# [What this task involves]
Only the pictures should be left out; repeat the rest of the data exactly.
Extracted records: Begin
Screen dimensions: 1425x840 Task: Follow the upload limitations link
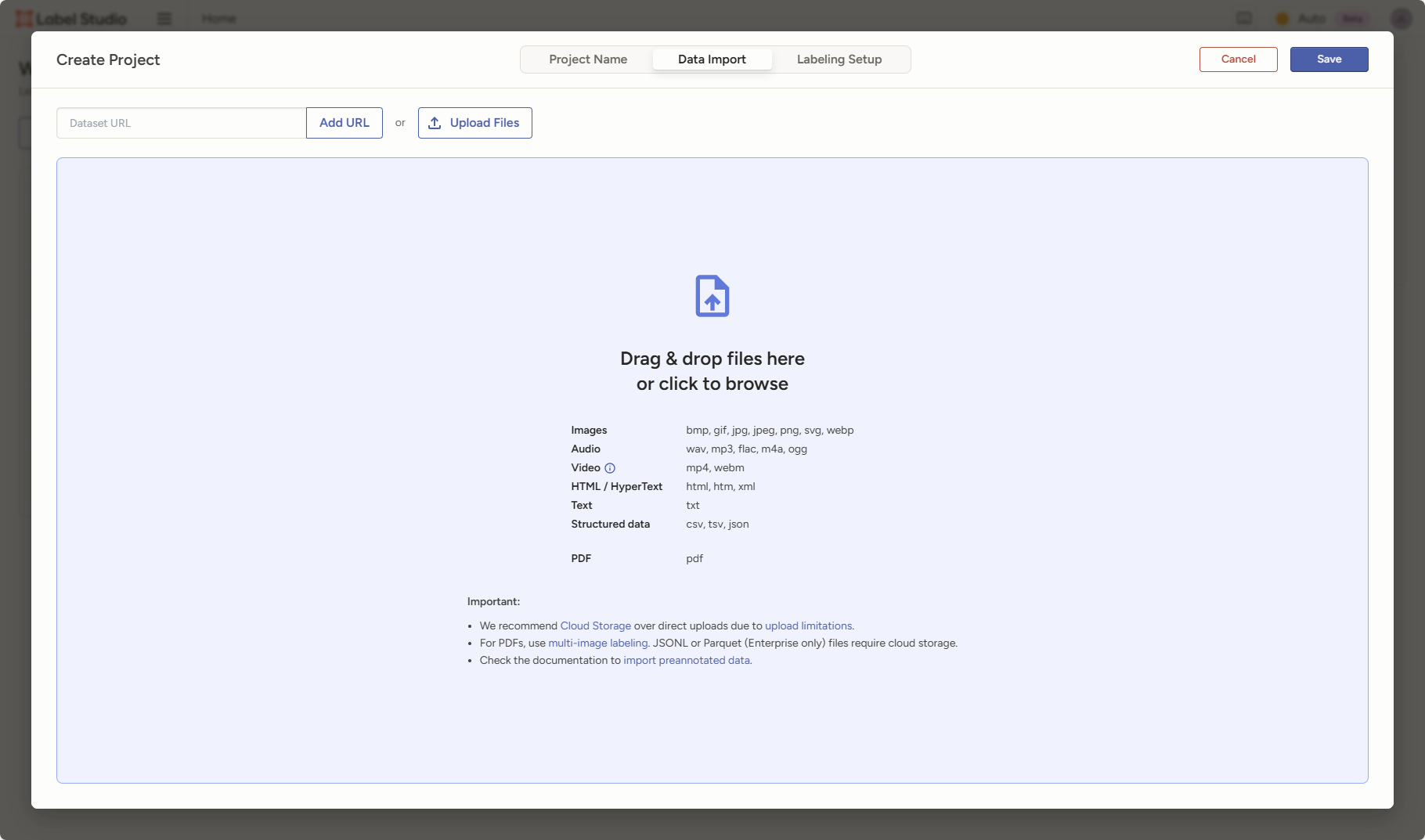pyautogui.click(x=808, y=626)
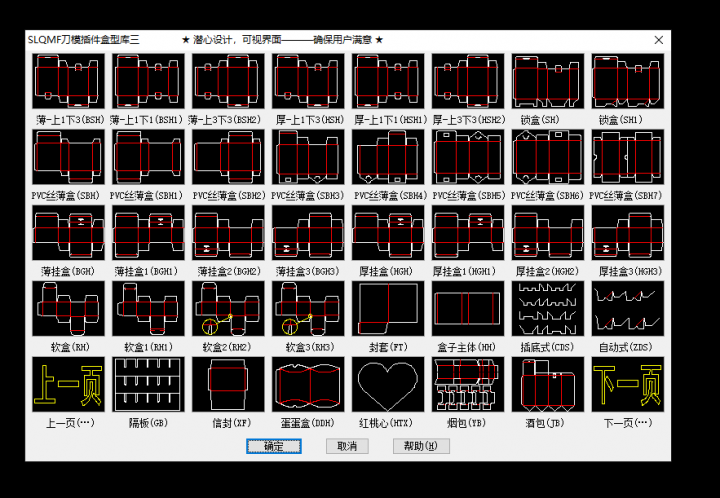Choose the 盒子主体 (HH) box body
720x498 pixels.
pyautogui.click(x=468, y=309)
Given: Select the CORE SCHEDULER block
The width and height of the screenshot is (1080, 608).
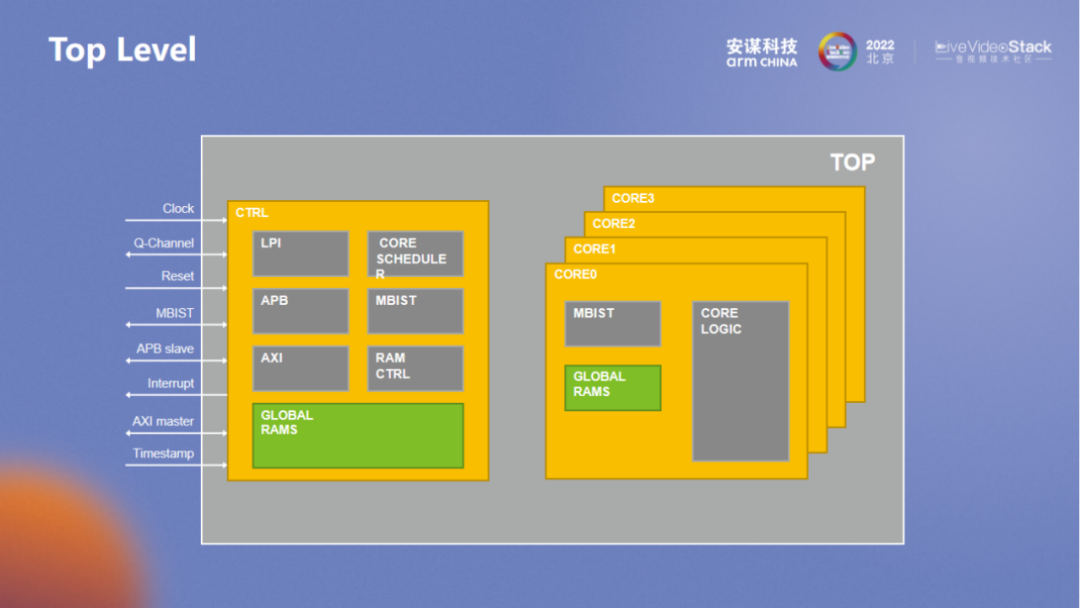Looking at the screenshot, I should [415, 254].
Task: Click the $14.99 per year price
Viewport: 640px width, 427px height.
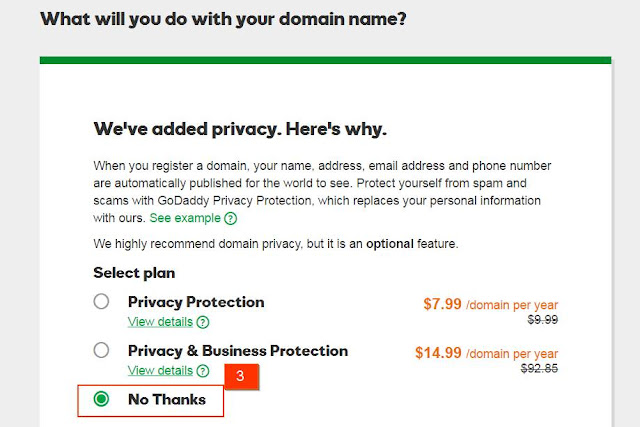Action: click(x=487, y=352)
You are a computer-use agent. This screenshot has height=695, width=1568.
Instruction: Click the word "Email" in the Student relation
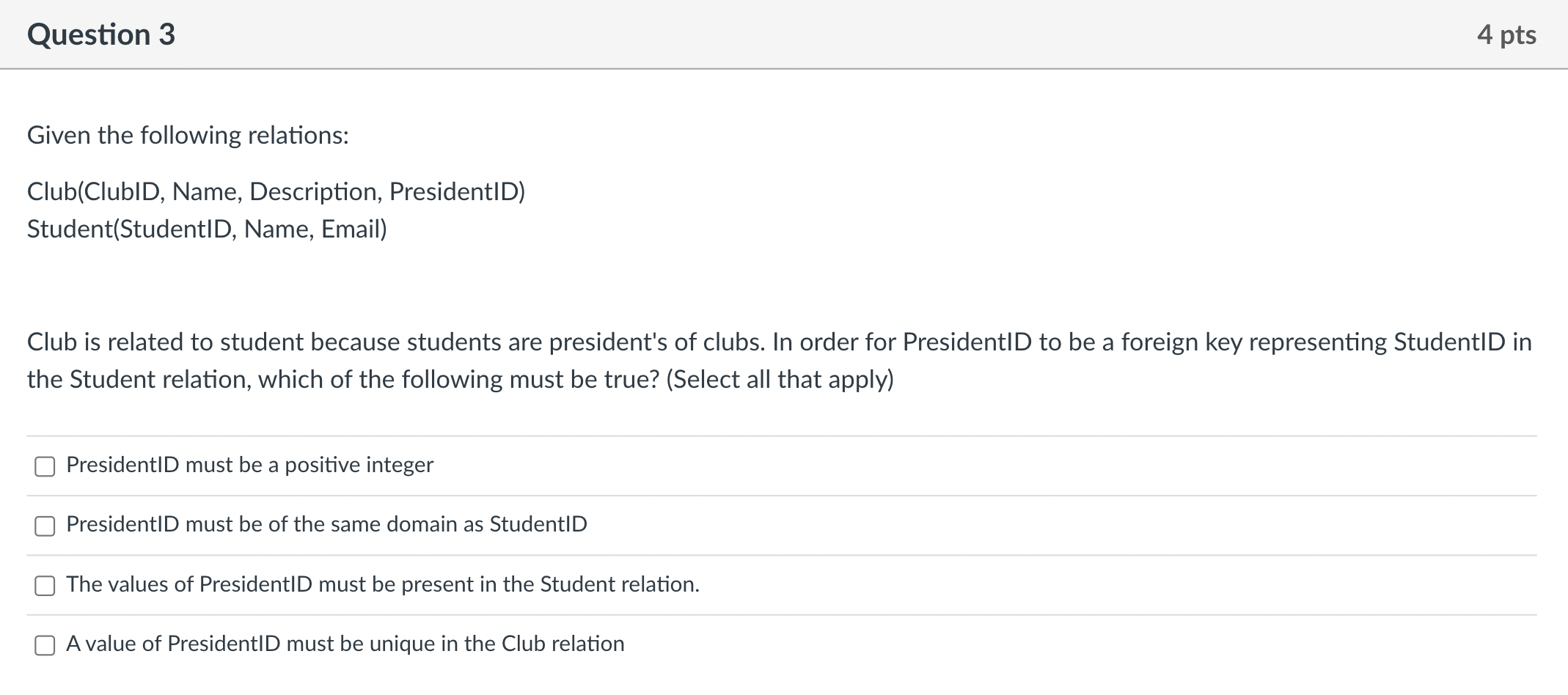351,229
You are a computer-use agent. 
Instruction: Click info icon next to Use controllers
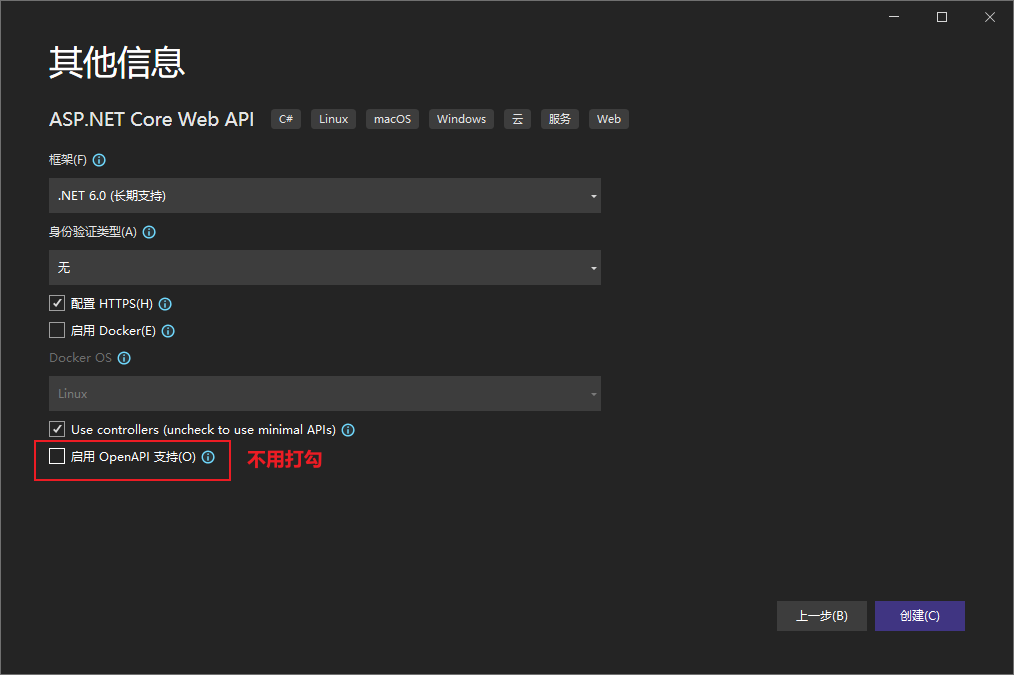[348, 430]
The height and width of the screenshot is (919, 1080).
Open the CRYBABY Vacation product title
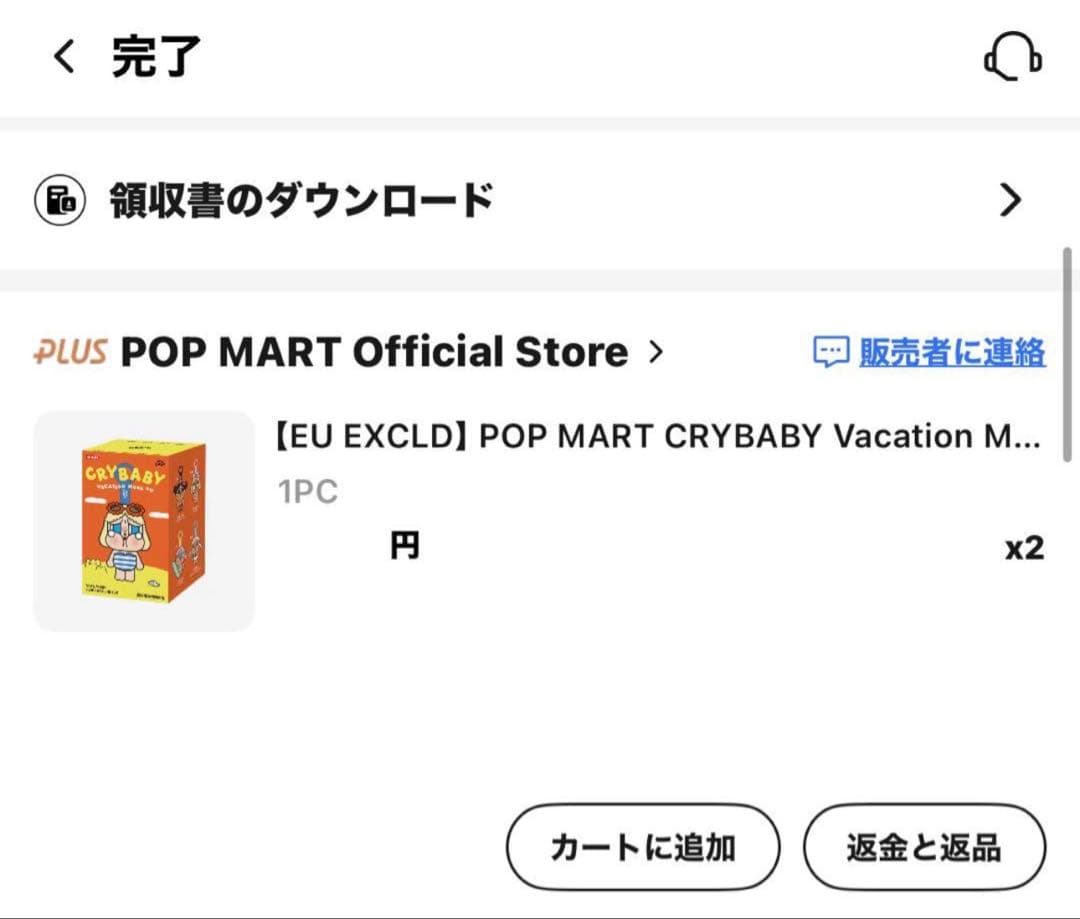tap(660, 436)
Extracted records: End
# [Output]
Screen dimensions: 1425x840 Task: Follow the upload limitations link
pyautogui.click(x=808, y=626)
Choose the 盒子主体 (HH) box body
720x498 pixels.
pyautogui.click(x=468, y=309)
Given: Select the CORE SCHEDULER block
The width and height of the screenshot is (1080, 608).
Looking at the screenshot, I should [415, 254].
Task: Click the $14.99 per year price
Viewport: 640px width, 427px height.
Action: click(x=487, y=352)
You are a computer-use agent. This screenshot has height=695, width=1568.
Instruction: Click the word "Email" in the Student relation
351,229
You are a computer-use agent. 
Instruction: Click info icon next to Use controllers
[348, 430]
The height and width of the screenshot is (919, 1080).
Open the CRYBABY Vacation product title
tap(660, 436)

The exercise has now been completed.